Set problem
Please repeat the entries verbatim, from the very first line through the line containing "I will coord(116,422).", including that line, and copy nothing past it.

Exercise data

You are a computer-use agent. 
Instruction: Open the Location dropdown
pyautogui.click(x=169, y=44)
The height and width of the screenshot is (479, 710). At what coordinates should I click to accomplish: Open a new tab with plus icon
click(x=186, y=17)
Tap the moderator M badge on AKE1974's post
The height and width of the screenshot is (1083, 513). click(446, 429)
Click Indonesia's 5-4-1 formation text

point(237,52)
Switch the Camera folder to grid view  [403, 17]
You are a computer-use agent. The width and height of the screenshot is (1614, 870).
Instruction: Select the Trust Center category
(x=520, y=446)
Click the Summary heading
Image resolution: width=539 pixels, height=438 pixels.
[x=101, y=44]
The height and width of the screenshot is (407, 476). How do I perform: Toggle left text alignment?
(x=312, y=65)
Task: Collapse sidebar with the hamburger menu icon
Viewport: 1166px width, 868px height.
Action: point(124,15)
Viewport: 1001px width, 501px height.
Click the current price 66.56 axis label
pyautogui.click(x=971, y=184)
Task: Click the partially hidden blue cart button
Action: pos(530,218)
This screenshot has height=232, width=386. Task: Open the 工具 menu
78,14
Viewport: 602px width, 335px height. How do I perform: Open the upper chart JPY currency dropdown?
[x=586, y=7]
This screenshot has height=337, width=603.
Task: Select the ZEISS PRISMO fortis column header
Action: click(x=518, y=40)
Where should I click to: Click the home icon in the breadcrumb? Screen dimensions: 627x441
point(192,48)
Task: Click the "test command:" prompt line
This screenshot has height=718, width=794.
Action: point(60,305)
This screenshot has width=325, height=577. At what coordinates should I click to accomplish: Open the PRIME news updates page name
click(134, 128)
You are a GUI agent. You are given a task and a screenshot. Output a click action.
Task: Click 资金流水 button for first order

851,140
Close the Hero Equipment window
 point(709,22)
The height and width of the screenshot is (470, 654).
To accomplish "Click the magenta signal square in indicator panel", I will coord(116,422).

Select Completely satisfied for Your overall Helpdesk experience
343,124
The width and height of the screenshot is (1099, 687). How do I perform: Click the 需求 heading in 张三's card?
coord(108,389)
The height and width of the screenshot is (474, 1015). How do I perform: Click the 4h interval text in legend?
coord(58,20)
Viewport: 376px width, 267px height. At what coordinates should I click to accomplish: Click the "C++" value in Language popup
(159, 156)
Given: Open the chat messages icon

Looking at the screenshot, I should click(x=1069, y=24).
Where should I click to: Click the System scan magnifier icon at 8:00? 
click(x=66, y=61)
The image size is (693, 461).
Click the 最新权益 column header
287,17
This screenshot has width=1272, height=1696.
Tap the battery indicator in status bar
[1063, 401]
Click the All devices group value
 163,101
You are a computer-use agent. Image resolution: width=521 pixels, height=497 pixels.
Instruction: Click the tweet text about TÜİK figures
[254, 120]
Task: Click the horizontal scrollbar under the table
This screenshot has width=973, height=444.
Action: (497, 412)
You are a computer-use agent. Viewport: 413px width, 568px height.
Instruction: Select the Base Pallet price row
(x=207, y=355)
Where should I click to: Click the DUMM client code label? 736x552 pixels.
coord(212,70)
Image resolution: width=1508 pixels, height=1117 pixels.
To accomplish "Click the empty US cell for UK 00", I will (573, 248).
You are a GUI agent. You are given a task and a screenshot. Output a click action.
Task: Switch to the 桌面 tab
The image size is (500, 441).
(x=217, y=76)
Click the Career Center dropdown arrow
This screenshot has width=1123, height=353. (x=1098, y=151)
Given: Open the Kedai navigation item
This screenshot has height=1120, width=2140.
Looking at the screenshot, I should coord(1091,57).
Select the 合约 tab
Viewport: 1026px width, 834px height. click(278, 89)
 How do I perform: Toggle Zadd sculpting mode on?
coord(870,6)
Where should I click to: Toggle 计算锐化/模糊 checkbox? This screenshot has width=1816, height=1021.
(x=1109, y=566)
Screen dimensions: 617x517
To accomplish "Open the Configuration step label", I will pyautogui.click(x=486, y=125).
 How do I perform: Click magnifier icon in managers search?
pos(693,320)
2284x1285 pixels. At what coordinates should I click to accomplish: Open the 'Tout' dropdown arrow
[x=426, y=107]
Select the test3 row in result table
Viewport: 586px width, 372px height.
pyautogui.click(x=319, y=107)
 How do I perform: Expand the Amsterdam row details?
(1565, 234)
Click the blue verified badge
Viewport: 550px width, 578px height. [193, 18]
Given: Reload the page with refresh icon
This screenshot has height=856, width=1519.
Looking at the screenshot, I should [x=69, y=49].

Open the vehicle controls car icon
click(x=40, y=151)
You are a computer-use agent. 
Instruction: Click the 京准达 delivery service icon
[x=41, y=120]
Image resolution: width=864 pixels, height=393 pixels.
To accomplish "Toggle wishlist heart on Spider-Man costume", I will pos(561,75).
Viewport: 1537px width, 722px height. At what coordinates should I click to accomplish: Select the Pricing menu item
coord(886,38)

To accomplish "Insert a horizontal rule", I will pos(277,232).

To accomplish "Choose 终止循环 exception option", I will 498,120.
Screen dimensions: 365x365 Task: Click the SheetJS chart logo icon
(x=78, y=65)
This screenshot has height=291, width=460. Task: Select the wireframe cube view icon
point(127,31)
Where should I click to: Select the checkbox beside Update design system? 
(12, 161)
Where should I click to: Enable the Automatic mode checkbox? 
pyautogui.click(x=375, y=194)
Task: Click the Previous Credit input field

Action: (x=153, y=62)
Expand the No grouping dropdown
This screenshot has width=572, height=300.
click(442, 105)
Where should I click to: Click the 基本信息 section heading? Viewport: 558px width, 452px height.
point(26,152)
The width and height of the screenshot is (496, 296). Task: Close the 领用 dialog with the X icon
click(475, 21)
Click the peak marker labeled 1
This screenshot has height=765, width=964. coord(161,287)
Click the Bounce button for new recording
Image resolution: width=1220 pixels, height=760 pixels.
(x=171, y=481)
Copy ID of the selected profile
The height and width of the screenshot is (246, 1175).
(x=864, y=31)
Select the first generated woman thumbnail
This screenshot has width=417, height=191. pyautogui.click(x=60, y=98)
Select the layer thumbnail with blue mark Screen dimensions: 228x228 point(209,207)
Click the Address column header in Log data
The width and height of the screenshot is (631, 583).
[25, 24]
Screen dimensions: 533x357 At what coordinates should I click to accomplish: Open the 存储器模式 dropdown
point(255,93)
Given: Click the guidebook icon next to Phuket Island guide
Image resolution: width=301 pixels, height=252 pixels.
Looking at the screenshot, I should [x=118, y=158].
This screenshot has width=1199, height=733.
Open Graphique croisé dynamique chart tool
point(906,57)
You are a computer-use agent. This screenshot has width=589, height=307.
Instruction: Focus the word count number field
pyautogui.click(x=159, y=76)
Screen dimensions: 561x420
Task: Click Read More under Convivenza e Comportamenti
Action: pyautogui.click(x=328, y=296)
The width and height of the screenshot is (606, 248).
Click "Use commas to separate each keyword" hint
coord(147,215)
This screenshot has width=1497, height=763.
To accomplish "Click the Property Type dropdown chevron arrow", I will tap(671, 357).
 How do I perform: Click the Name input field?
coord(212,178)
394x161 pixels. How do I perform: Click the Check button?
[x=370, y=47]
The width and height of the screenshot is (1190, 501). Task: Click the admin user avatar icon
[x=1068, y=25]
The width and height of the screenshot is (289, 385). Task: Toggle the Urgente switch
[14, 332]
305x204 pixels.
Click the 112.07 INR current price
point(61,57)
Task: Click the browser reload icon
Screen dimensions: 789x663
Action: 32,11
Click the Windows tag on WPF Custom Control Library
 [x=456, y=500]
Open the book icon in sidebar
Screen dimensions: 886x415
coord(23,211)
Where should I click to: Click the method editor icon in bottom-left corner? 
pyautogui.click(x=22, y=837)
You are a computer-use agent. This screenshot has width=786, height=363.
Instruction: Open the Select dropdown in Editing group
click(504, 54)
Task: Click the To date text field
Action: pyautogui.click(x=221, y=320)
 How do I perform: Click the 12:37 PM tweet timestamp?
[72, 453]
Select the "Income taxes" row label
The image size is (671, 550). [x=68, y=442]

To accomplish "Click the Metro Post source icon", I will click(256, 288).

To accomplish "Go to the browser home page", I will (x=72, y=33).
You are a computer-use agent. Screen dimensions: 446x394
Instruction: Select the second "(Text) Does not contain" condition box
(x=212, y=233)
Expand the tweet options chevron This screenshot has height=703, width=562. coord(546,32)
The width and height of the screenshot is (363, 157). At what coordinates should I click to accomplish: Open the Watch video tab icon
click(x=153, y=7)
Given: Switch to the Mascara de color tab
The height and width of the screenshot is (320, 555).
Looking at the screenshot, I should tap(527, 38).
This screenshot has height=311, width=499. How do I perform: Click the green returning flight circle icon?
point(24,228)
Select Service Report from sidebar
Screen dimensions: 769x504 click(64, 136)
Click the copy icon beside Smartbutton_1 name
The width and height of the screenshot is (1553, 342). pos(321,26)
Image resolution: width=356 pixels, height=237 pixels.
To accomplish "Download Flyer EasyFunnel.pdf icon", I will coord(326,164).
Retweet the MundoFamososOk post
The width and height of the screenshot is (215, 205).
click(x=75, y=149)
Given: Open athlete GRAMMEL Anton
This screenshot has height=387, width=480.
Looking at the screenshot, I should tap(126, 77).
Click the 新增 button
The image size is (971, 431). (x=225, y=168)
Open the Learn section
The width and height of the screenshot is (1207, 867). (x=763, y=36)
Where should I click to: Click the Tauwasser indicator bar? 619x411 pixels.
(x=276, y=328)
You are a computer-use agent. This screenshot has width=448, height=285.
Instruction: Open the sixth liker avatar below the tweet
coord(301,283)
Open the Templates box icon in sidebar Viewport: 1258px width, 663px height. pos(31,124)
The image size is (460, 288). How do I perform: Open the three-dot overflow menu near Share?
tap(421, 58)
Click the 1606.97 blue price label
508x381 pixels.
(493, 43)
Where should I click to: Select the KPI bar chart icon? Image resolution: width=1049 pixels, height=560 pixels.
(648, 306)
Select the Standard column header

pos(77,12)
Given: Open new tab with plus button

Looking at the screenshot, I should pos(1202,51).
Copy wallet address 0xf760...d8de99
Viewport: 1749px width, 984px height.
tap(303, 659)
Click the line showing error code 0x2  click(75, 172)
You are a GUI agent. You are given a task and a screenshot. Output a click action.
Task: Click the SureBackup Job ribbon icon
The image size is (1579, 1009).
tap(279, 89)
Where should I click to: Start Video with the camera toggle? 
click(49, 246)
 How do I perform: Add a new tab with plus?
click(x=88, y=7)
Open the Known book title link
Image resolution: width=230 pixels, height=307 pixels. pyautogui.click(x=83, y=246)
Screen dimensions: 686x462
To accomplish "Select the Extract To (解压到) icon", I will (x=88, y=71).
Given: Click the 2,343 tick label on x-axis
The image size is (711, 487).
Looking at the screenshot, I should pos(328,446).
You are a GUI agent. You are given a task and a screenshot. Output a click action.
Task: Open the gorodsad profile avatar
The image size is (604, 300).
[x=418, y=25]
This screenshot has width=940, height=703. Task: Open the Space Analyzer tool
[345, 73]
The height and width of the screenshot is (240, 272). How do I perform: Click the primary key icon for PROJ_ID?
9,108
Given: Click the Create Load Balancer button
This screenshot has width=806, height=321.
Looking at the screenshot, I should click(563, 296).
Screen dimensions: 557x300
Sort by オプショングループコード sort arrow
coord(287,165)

Worked answer
You are a computer-use agent. 
Instruction: Open the Location dropdown
pyautogui.click(x=169, y=44)
The height and width of the screenshot is (479, 710). At what coordinates should I click to accomplish: Open a new tab with plus icon
click(x=186, y=17)
Tap the moderator M badge on AKE1974's post
The height and width of the screenshot is (1083, 513). click(446, 429)
Click Indonesia's 5-4-1 formation text

point(237,52)
Switch the Camera folder to grid view  [403, 17]
You are a computer-use agent. The width and height of the screenshot is (1614, 870).
Instruction: Select the Trust Center category
(x=520, y=446)
Click the Summary heading
Image resolution: width=539 pixels, height=438 pixels.
[x=101, y=44]
The height and width of the screenshot is (407, 476). How do I perform: Toggle left text alignment?
(x=312, y=65)
Task: Collapse sidebar with the hamburger menu icon
Viewport: 1166px width, 868px height.
Action: point(124,15)
Viewport: 1001px width, 501px height.
Click the current price 66.56 axis label
pyautogui.click(x=971, y=184)
Task: Click the partially hidden blue cart button
Action: pos(530,218)
This screenshot has height=232, width=386. Task: Open the 工具 menu
78,14
Viewport: 602px width, 335px height. How do I perform: Open the upper chart JPY currency dropdown?
[x=586, y=7]
This screenshot has height=337, width=603.
Task: Select the ZEISS PRISMO fortis column header
Action: click(x=518, y=40)
Where should I click to: Click the home icon in the breadcrumb? Screen dimensions: 627x441
point(192,48)
Task: Click the "test command:" prompt line
This screenshot has height=718, width=794.
Action: point(60,305)
This screenshot has width=325, height=577. At what coordinates should I click to accomplish: Open the PRIME news updates page name
click(134, 128)
You are a GUI agent. You are given a task and a screenshot. Output a click action.
Task: Click 资金流水 button for first order

851,140
Close the Hero Equipment window
 point(709,22)
The height and width of the screenshot is (470, 654).
To accomplish "Click the magenta signal square in indicator panel", I will coord(116,422).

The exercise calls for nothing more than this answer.